Молодой прокурор покачал головой, снова улыбнулся.
— Слушай, Гренс, такие разрешения не в моей компетенции. Это прерогатива начальника губернской полиции.
На столе у Гренса лежало тридцать два незавершенных дела. А несколько часов назад появились тридцать третье — выброшенные дети — и тридцать четвертое, когда на больничной койке в кульверте обнаружили женщину.
— Черт побери, Огестам! Мы теряем время!
Он чувствовал перенапряжение еще до того, как единственный человек, которому он полностью доверял, едва не покинул его, он сжимал ее руку, крепко-крепко, чуть не раздавил.
— Мы знаем, убийца той женщины находится там!
Он и в других обстоятельствах не очень-то умел контролировать свой гнев.
— Мы знаем, ее дочь, пропавшая более двух лет назад, находится там!
Но сейчас, когда он кричал и бил кулаком по стенам кабинета помощника главного прокурора, собственная ярость напугала его. Анни, без сознания, с трубкой дыхательного аппарата во рту, Лиз Педерсен с объеденным лицом, пустая квартира, одинокие ночи на диване в полицейском управлении — все это вихрем металось в мозгу, он чувствовал, как кружится голова, как слабеют ноги, потом его обдало жаром, пот ручьем потек по спине.

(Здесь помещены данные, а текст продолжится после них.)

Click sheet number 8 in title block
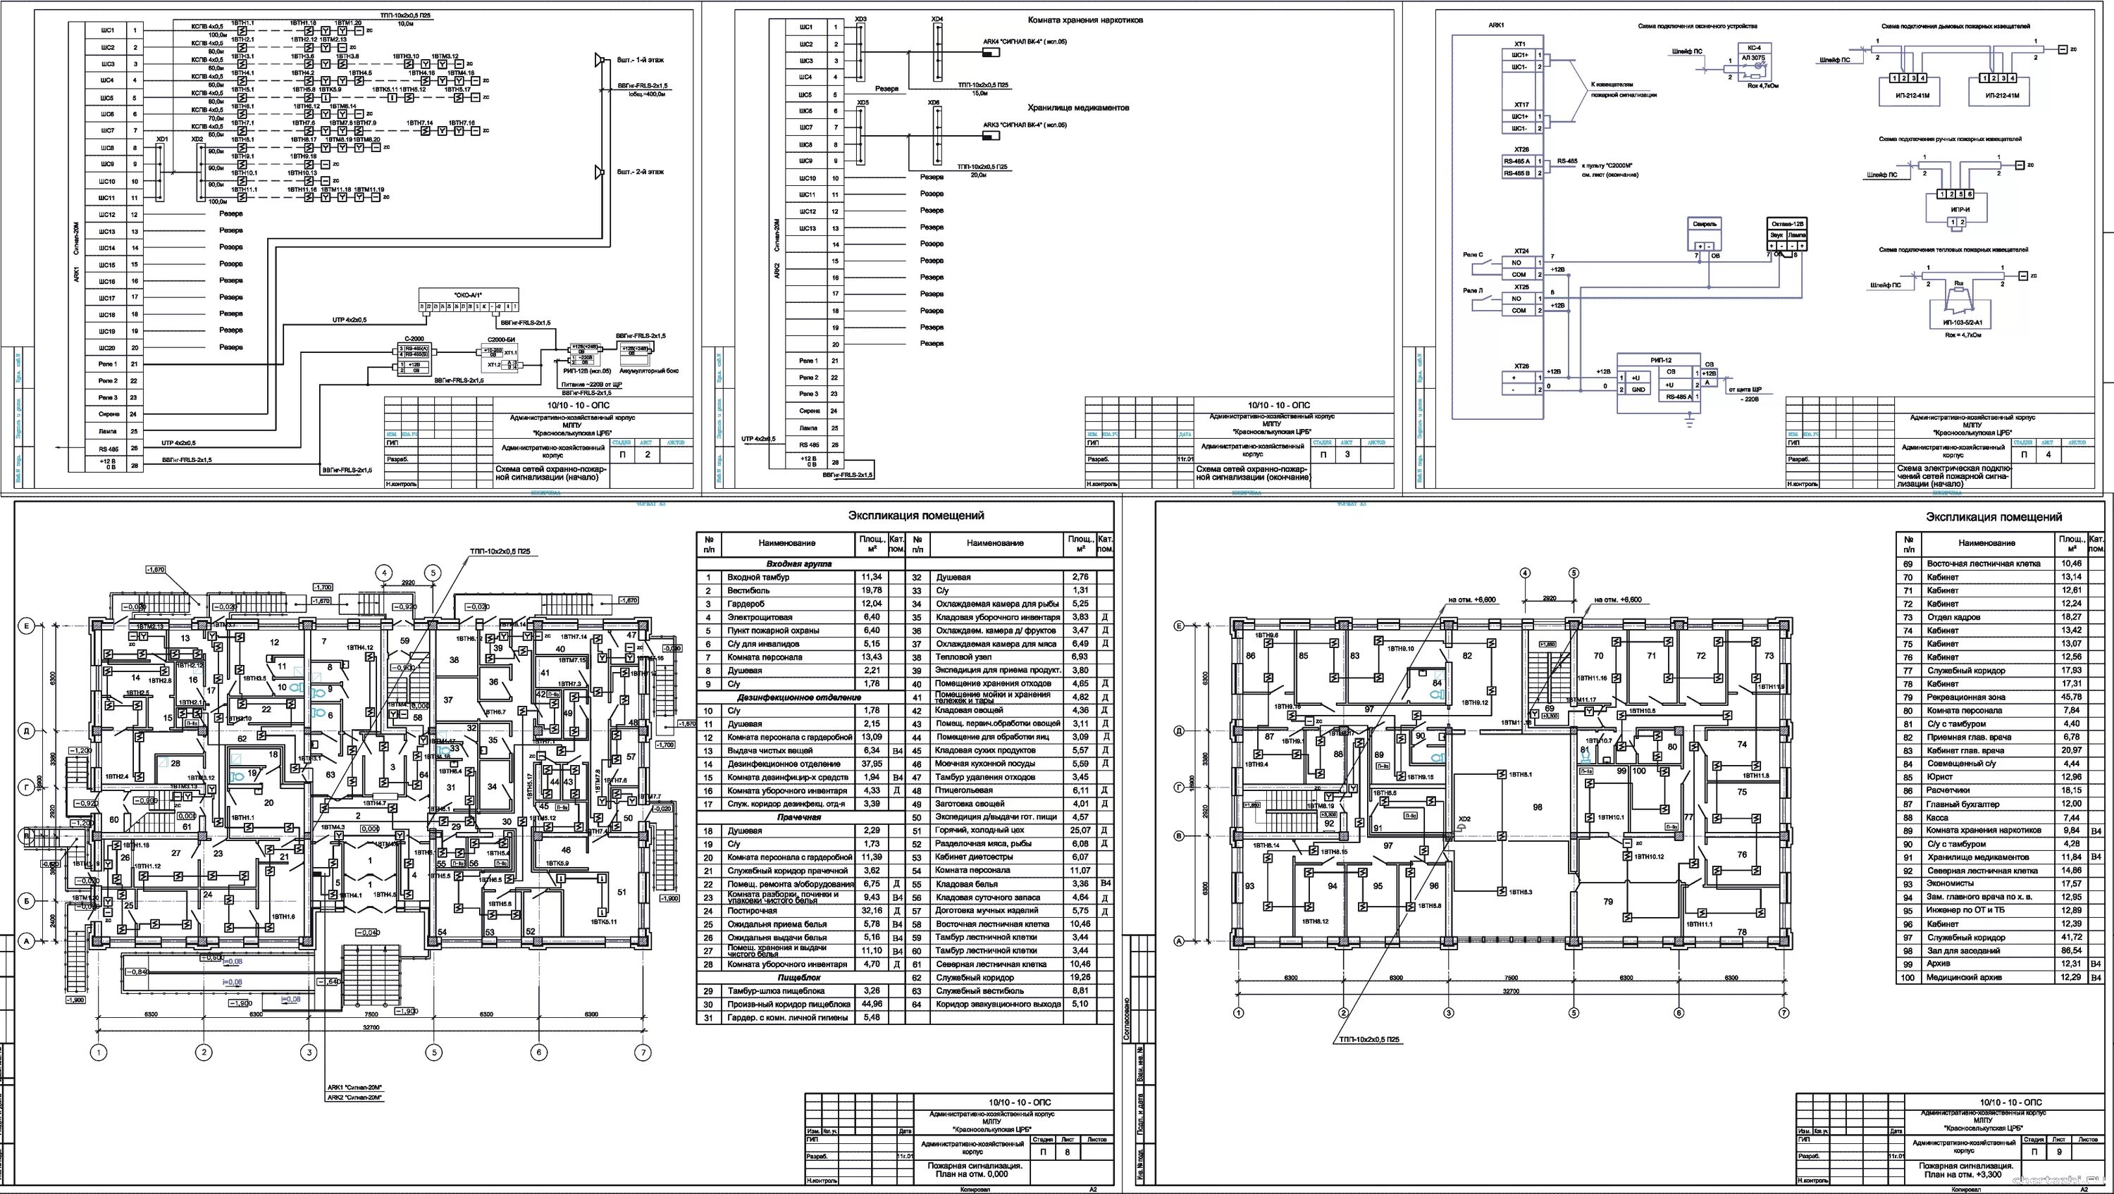 click(x=1067, y=1151)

Он сел на стул, который раньше упорно не замечал, подождал, в конце концов головокружение прекратилось, и он снова почувствовал собственные руки.
— Мы знаем?
Гренс сглотнул:
— Я знаю.
Комиссар размотал длинную цепочку улик, которая вела прямиком в подземелья. Отпечатки пальцев одного и того же человека, зафиксированные на теле убитой женщины, и в местах проникновения в семи разных общественных зданиях, и сегодня утром у двух подъездов с опустошенными хранилищами универсальных ключей.
— Кроме того, Огестам, они есть на лестницах колодцев, ведущих в систему туннелей вокруг всей Фридхемсплан. Под обычными чугунными крышками канализационных люков посреди асфальта.

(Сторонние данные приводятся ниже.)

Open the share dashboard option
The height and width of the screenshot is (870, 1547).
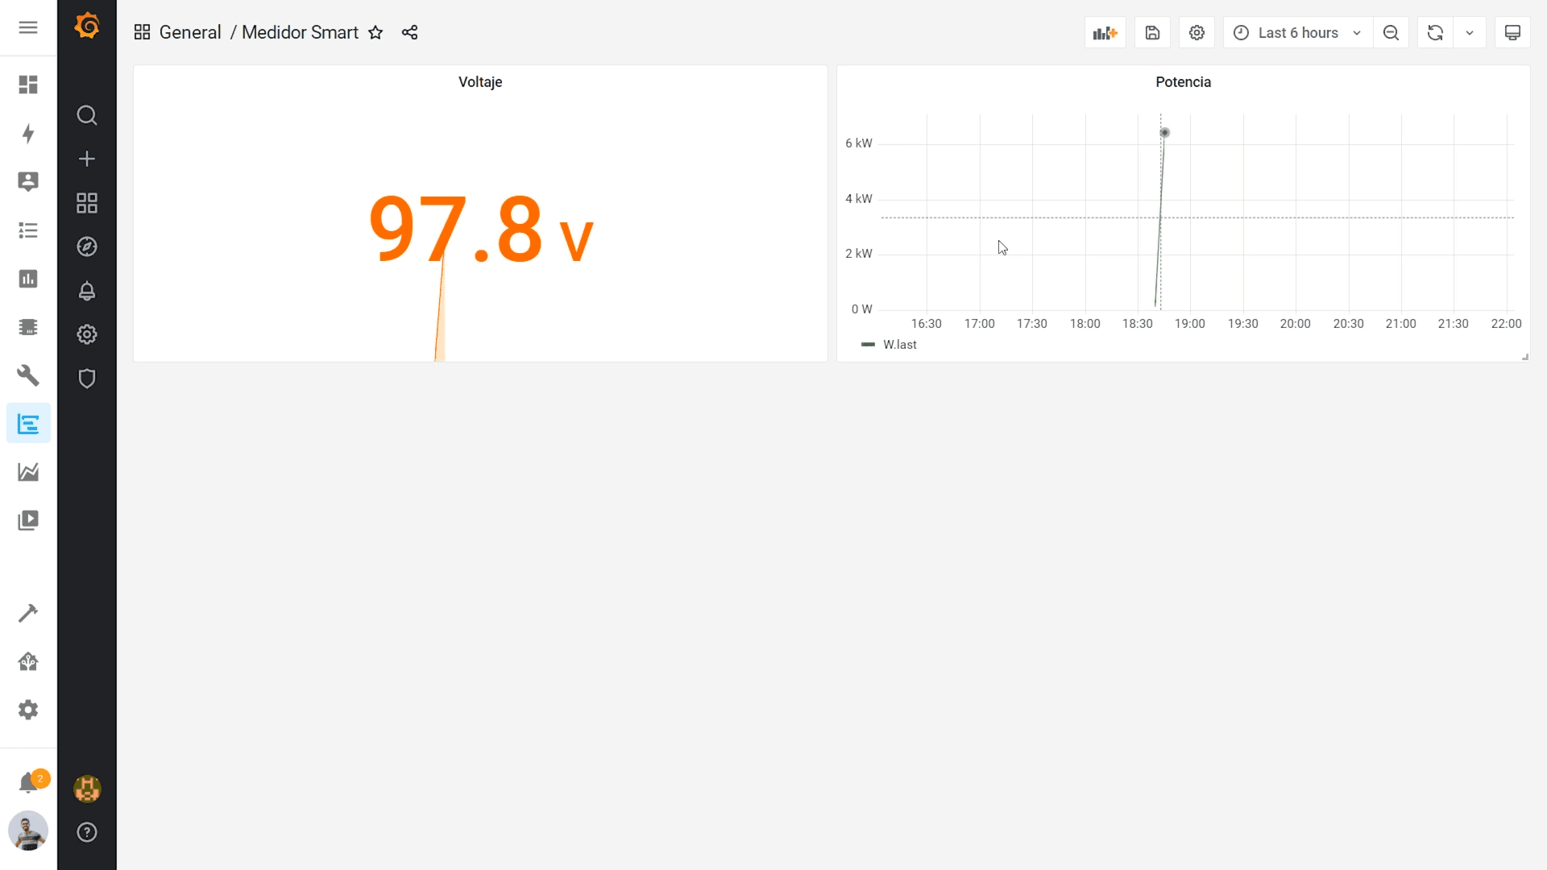409,32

Страх, от которого кружилась голова, исчез.
— Таким образом, наш убийца прямо под нами! — Гренс вновь смог подняться. — Он ходит как раз под полицейским управлением. Черт побери, Огестам! Под полицейским управлением!
Гренс расхаживал по кабинету, он был везде, его крупное тело занимало все свободное пространство. В конце концов прокурор устало откинулся на спинку стула, пусть агрессия уляжется.
— У тебя все?
Комиссар продолжал кружить по кабинету, не зная, куда податься, и не чувствуя желания продолжать разговор.